DIRECTIONS FOR THIS TASK:
Output only the lines below that start at the line containing "Screen dimensions: 1240x751" and end at the line containing "Switch to the", with both ends kept.

INPUT DATA:
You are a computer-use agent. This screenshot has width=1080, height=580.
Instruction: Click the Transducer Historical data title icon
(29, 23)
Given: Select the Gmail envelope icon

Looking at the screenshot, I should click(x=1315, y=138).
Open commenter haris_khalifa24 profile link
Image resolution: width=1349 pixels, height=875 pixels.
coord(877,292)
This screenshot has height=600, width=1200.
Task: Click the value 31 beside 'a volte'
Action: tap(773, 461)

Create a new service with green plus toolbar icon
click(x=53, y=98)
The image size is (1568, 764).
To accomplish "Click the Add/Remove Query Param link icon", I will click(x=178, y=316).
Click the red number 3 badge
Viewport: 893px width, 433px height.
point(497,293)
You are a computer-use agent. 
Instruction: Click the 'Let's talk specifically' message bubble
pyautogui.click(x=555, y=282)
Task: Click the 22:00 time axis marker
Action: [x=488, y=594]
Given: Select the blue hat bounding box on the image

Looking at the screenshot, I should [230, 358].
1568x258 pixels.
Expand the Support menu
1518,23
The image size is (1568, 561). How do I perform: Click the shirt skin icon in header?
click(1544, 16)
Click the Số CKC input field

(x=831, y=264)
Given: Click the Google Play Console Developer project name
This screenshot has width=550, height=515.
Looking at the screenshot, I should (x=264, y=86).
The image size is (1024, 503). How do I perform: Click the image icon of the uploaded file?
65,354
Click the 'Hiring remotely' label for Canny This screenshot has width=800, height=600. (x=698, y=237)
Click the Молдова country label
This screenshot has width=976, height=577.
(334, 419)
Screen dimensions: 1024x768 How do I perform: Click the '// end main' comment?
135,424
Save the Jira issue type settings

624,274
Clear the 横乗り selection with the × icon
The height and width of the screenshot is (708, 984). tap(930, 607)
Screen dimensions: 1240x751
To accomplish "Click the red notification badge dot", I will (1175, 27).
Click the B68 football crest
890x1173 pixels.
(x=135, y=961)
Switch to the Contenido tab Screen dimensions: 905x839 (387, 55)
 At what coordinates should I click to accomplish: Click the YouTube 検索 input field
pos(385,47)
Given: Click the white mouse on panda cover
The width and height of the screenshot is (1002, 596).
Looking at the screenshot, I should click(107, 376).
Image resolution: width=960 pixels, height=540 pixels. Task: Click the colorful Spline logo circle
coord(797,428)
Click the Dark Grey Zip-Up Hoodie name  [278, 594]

TASK RESPONSE:
Screen dimensions: 1240x751
To accomplish "Click the red notification badge dot", I will (1175, 27).
Click the B68 football crest
890x1173 pixels.
(x=135, y=961)
Switch to the Contenido tab Screen dimensions: 905x839 (387, 55)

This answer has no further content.